Airtel bids for laws to help small players in telecoms

 

A day after the Communication Authority of Kenya (CA) announced it had a bill that would deal with the contentious issue of dominance in the telecommunications market, Airtel Kenya recommended that M-Pesa be hived off from the other services Safaricom offers.

M-Pesa is Kenya’s most popular mobile money transfer platform, and splitting it from the other business lines the region’s largest telecoms firm runs would create a level playing field for all the players in the country’s telecoms space, Airtel said.

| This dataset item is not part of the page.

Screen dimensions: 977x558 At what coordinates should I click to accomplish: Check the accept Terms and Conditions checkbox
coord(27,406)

Speaking at a press conference on Friday after a closed-door meeting with members of the Senate’s ICT Committee, Airtel Kenya CEO Adil Yousseffi insisted such a move was not meant to “punish success” but to “allow small players to make a profit and compete”.

Mr Yousseffi said such a decision was especially critical given M-Pesa’s significance in Kenya’s financial services sector.

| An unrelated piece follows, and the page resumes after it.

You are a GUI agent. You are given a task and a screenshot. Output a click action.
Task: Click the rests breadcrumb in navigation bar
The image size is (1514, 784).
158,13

“When you have such a stronghold on a national resource, that national resource needs to be spun off as an independent entity,” he said, adding that such decisions have been made in the US, Britain and even in Gabon where Bharti Africa — Airtel Kenya’s parent company — was declared dominant after surpassing the 50 per cent market share.

Create equity

On Thursday, CA, through the Ministry of Information and Communication, said it would sponsor a bill to address concerns raised by industry players who have been pushing to have Safaricom declared a dominant player.

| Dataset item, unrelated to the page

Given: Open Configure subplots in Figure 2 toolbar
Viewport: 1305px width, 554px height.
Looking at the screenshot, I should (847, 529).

Mutahi Kagwe, the chairman of Senate’s ICT Committee, said there was need to review the entire industry to create equity in the sector.

The senator added that, as a committee, they were more interested in understanding how all the 47 counties in Kenya would be provided with telecommunications services equally.

“It is in this light that Airtel invited us to brief us on the challenges they are experiencing,” Mr Kagwe said.

The Senate committee promised to visit all the other players to understand the competitiveness of the market.

Safaricom has in the past maintained that such a move is uncalled-for as it discourages hard work and innovation.

“Our position is that we should let market forces dictate the market,” Safaricom’s head of corporate and communications department, Marie-Anne Kui Kinyanjui, told The Standard.

Mr Kagwe noted that Kenya is in a unique situation, with one player holding about 88 per cent market share.

There are three players in the telecoms industry after yuMobile exited the market last year after consistently making losses. Airtel and Orange are yet to be profitable, while Safaricom, in its financial year to March 2015, reported Sh31.9 billion in profits.